Show each line of the rows below that contains the word "icon", copied unchanged.

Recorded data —
###

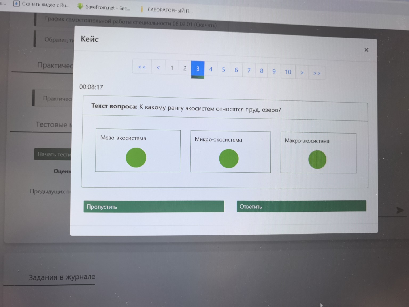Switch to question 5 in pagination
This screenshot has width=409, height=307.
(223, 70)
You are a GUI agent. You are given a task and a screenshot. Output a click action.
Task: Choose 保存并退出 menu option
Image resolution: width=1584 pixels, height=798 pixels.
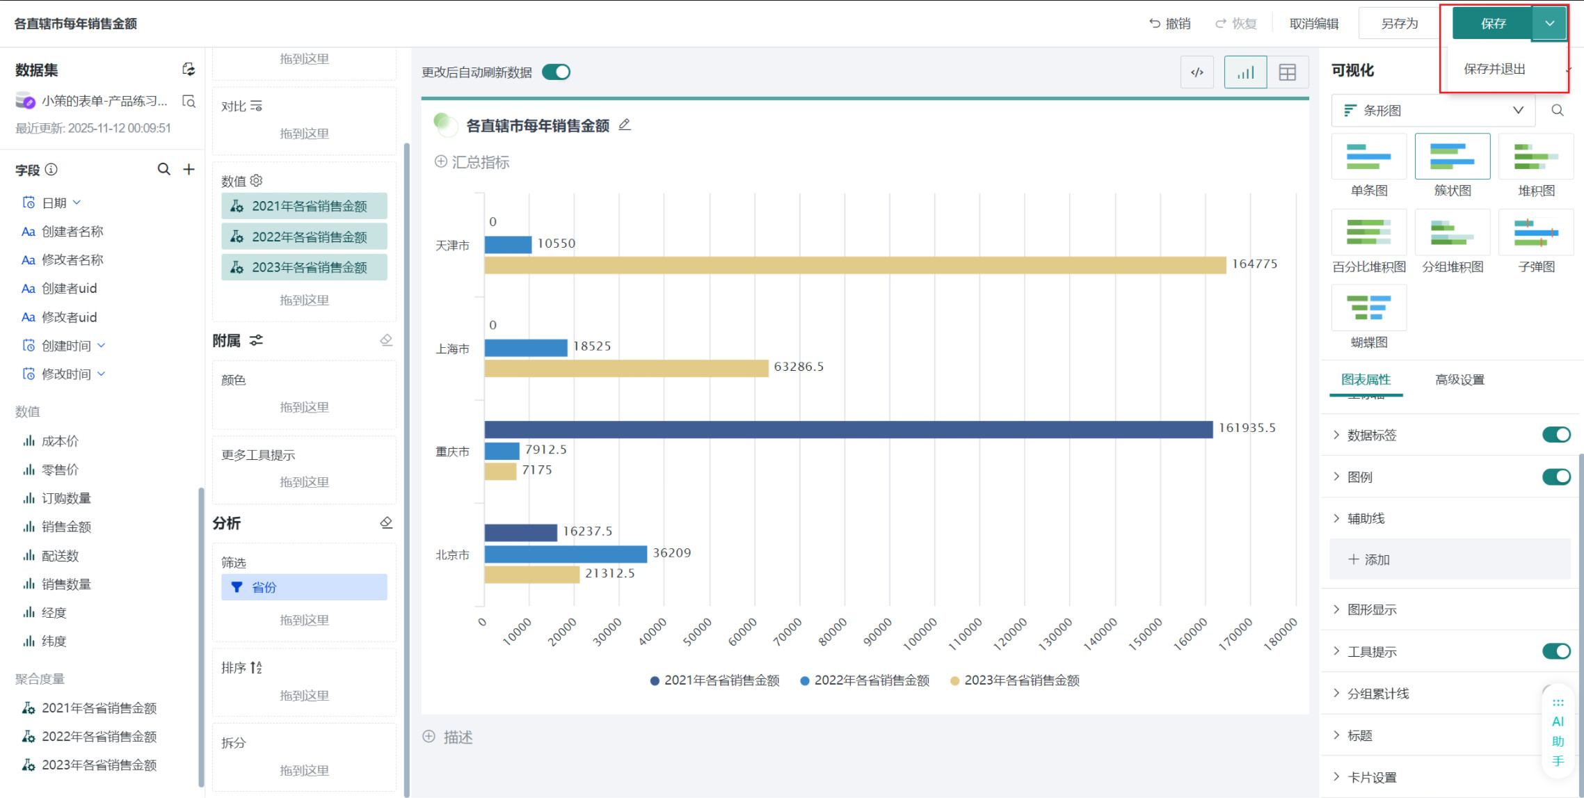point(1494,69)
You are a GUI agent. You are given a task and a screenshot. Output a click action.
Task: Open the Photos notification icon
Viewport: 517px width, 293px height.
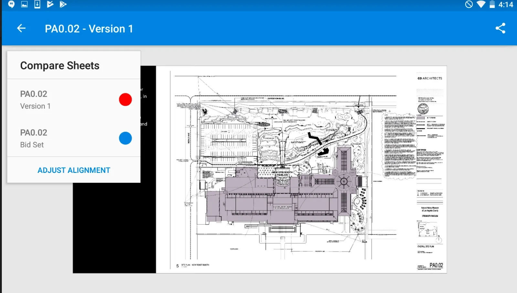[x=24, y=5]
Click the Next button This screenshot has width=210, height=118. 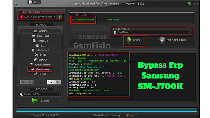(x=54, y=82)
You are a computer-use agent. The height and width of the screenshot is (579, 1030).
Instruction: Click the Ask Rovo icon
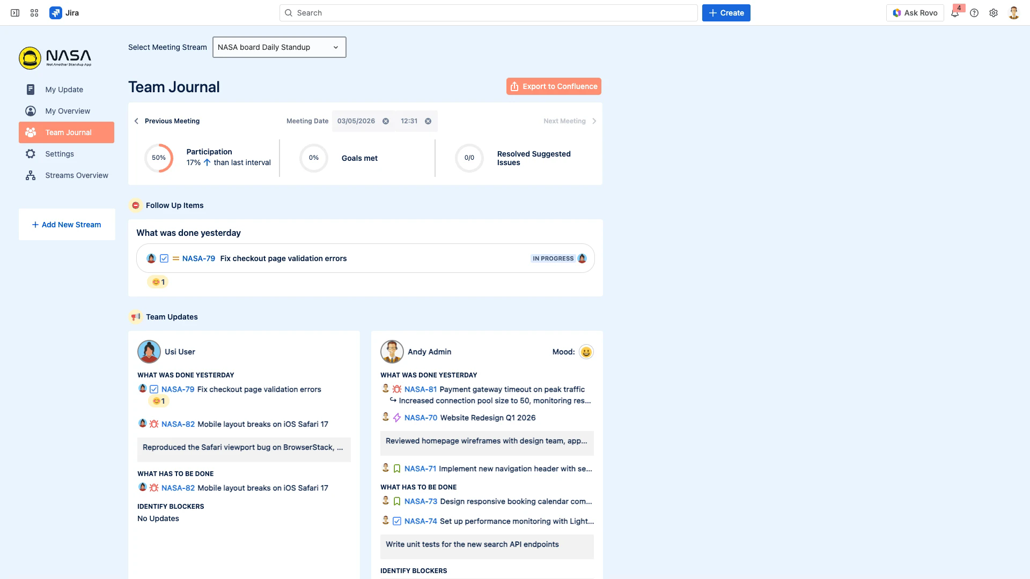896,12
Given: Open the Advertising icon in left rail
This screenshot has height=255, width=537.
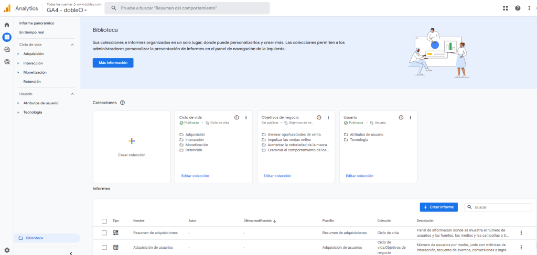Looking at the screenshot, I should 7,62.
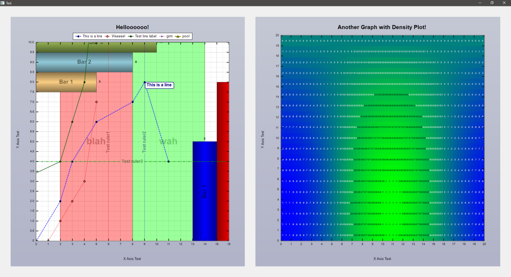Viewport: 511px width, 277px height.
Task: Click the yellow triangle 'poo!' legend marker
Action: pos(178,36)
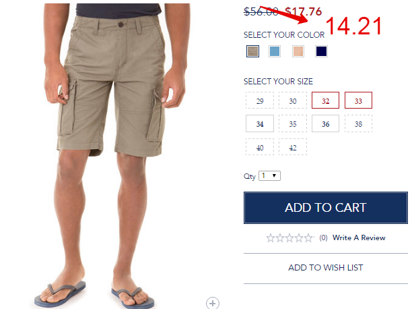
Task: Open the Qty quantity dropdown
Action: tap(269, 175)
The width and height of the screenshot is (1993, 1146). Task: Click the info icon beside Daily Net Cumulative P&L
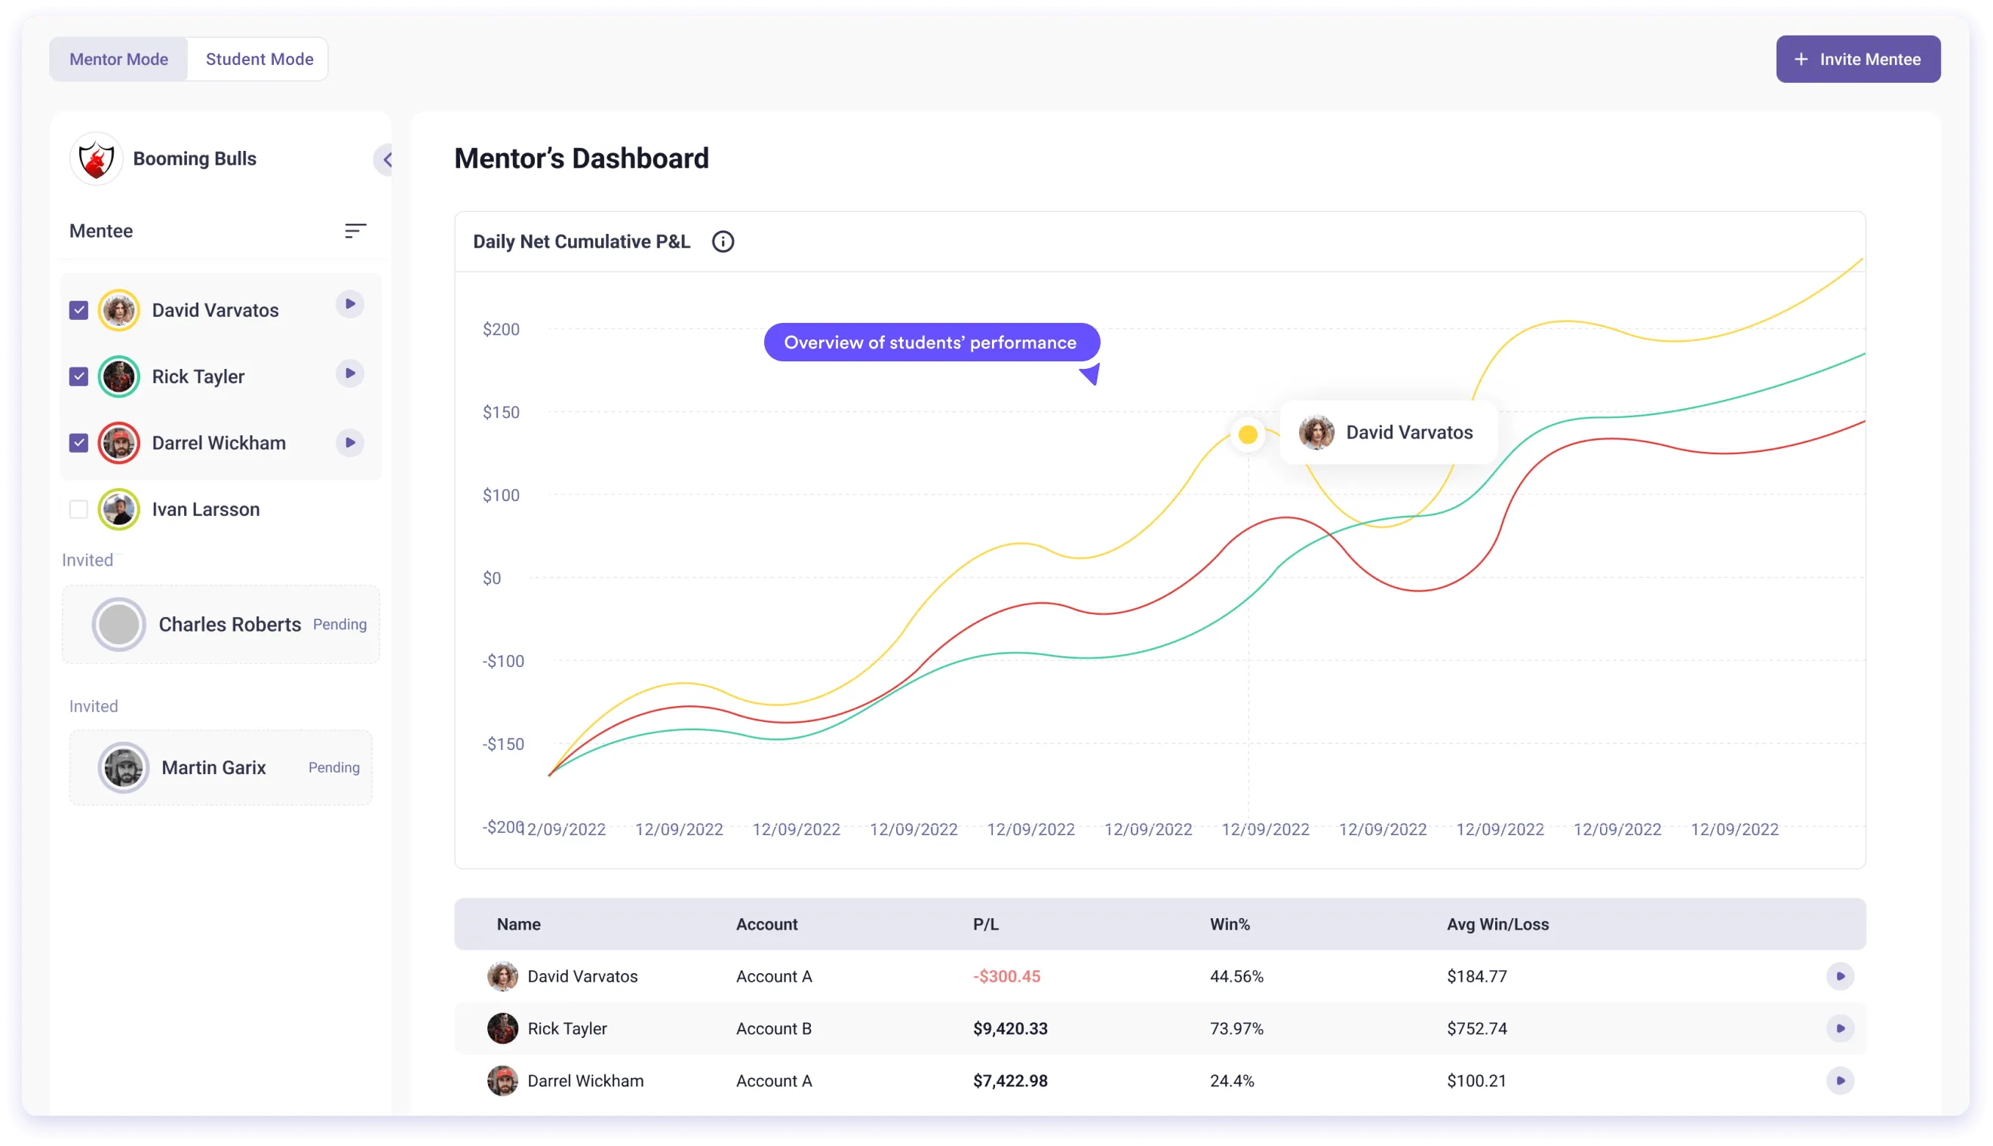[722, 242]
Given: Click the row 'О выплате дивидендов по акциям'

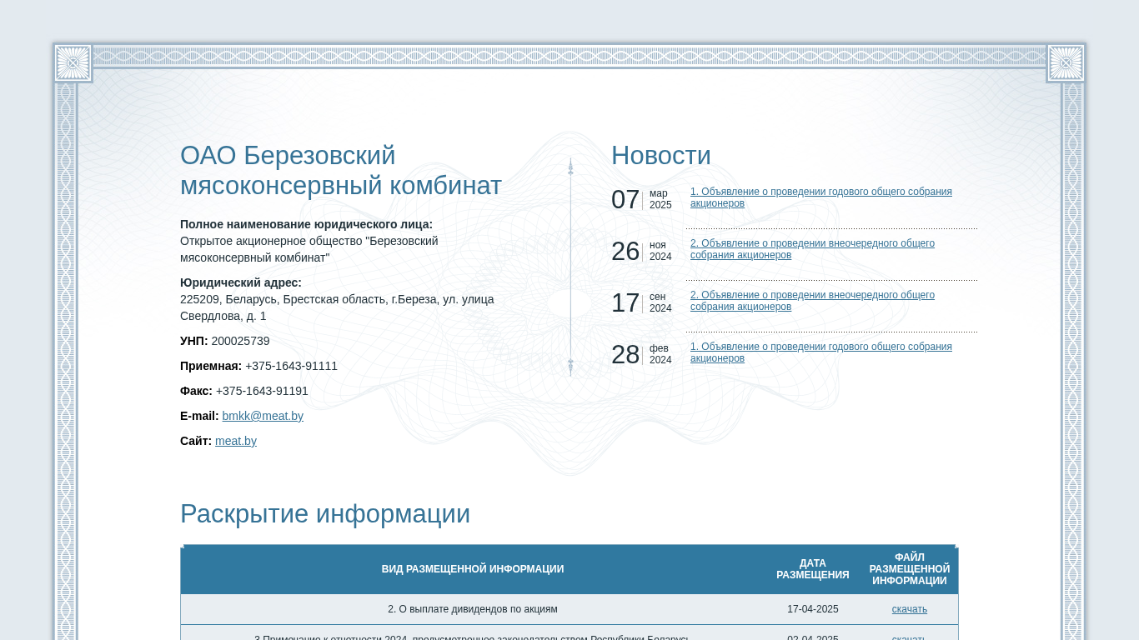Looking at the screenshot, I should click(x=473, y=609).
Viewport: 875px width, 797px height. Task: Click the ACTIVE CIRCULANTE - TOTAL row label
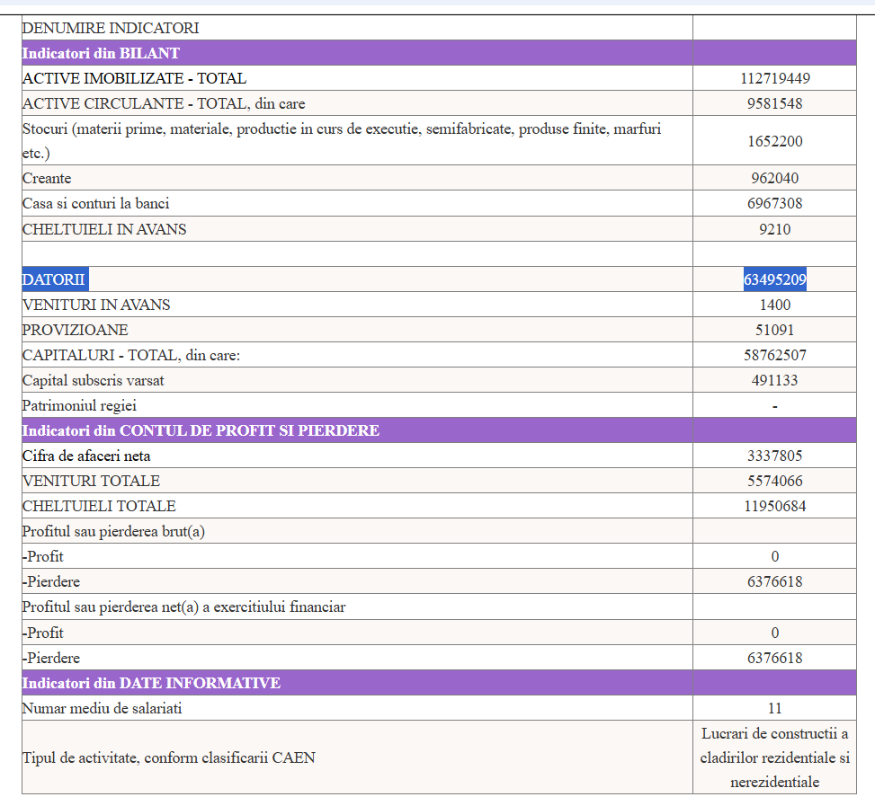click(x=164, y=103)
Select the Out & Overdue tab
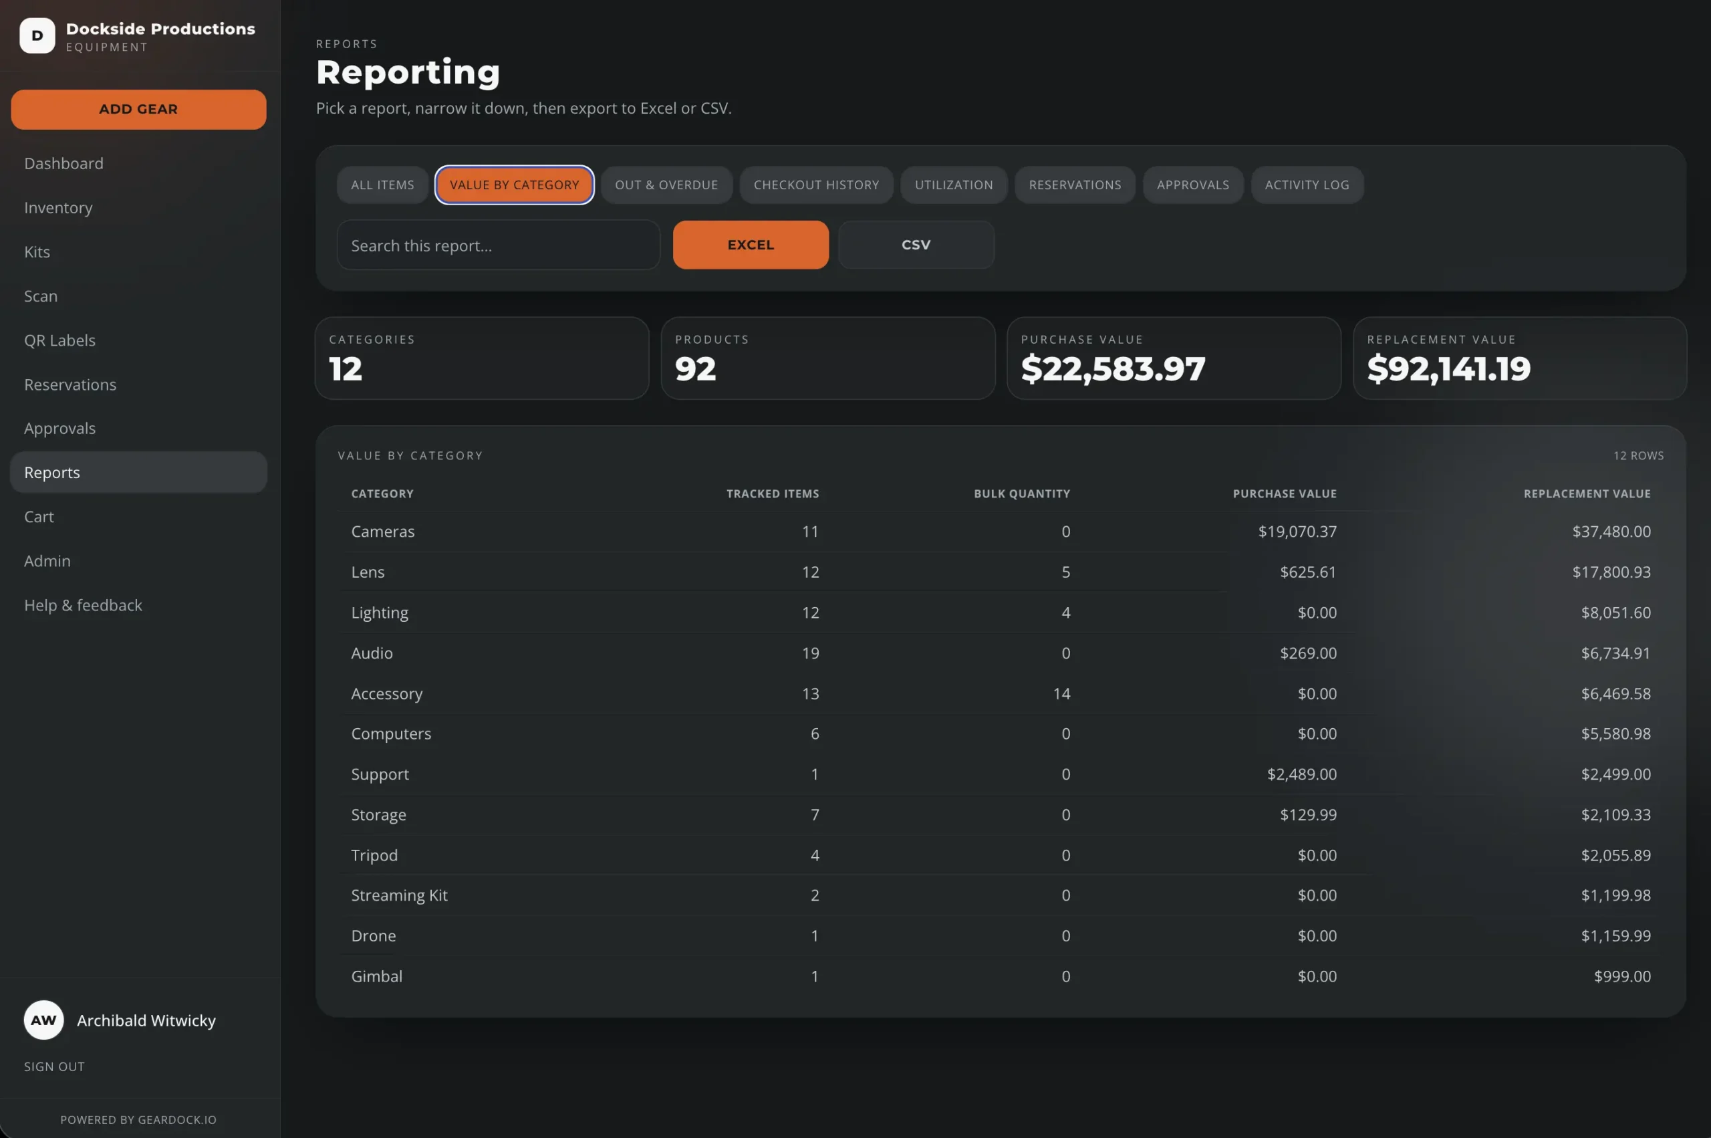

###

EXPECTED ANSWER —
Task: Open the Photos notification icon
Instruction: Click the Ask Rovo icon
Given: Open the Advertising icon in left rail
The width and height of the screenshot is (1993, 1146). Task: Click the info icon beside Daily Net Cumulative P&L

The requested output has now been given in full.